I feel that this system has much to recommend it and would like to see it a subject for your deliberation. I am continually finding evidence in support of such arrangements. During the past summer I had the good fortune to be able to attend a Seminar on the Sociology of Vocations, held by the Vocation Institute of Notre Dame University in the United States. In an important paper, the well-known sociologist Father Joseph Fichter S.J. discussed the question as to what is the most fruitful source of vocations to the priesthood in America. His survey showed that, before they went on to be priests, the vast majority of American seminarians had been fond of athletics and had participated in all the normal activities of American youngsters. It showed too that although only 30 per cent of American Catholic boys attend Catholic High Schools, these schools contribute 60 per cent of all vocations. In other words, according to Father Fichter, the best material in America for vocation to the priesthood is the ordinary Catholic teenager. And such is to be found in the Catholic High Schools rather than in the minor seminaries, from which the rate of defection is abnormally high.

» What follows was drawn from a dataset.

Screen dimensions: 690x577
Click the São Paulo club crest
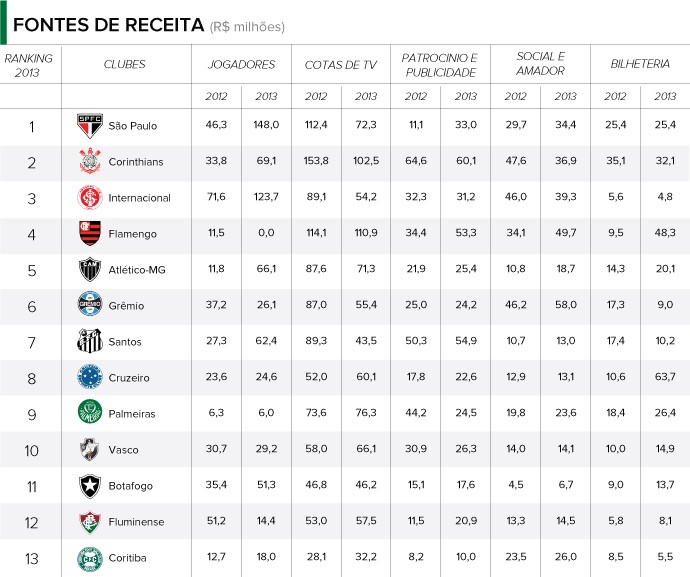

I should say, of course, that not everybody who attended the Vocation Institute was disposed to agree with Father Fichter’s opinion. Still his views interested me because of the fact that the Irish diocesan colleges resemble Catholic High Schools more than they do minor seminaries of the traditional kind. No pressure of any kind as regards the priesthood is exercised on their students, who in addition spend long vacations at home with their families. This system seems to be gaining support in many places. Last year, while on a holiday in France, I came on a copy of the vocation magazine of the diocese of Beauvais.[3] The issue in question contained a discussion on the opinions of parents on the minor seminary, submitted at the bishops’ request to the French hierarchy. One mother is recorded as replying as follows: “If I had a son who wished to become a priest, I would not direct him into a minor seminary. Too many children sent to the minor seminary are turned from their vocation, being forced against their will to practice too many exercises which weaken them. There is inevitably some pressure on the child, whereas a vocation ought to be an entirely personal and interior pull. If one of my sons desired to be a priest, I would be very happy, but I would wish that he study in a college, before entering the major seminary. In this way I would know whether his vocation was a real one and would have no fear that one day he would renounce it and leave the seminary. A child of eleven or twelve years cannot know what he wants”. The magazine gives extended comment on this attitude which, it has to admit, is quite common among many parents. It seeks to correct it by repeating papal directives on the necessity of minor seminaries and by seeking to remove certain misconceptions on which the attitude in question might be based. As an outsider, I could not help feeling that a more open mind on possible changes would he desirable. For I knew how fruitful in vocations were the diocesan colleges of Ireland, which are by no means minor seminaries of the “classical type”. It is possible, of course, that such a system may not be suitable everywhere; a certain homogeneity of Catholic life and religious practice may well be necessary in order that it be successful. Be this as it may, where it is feasible, the system seems to be fruitful in vocations.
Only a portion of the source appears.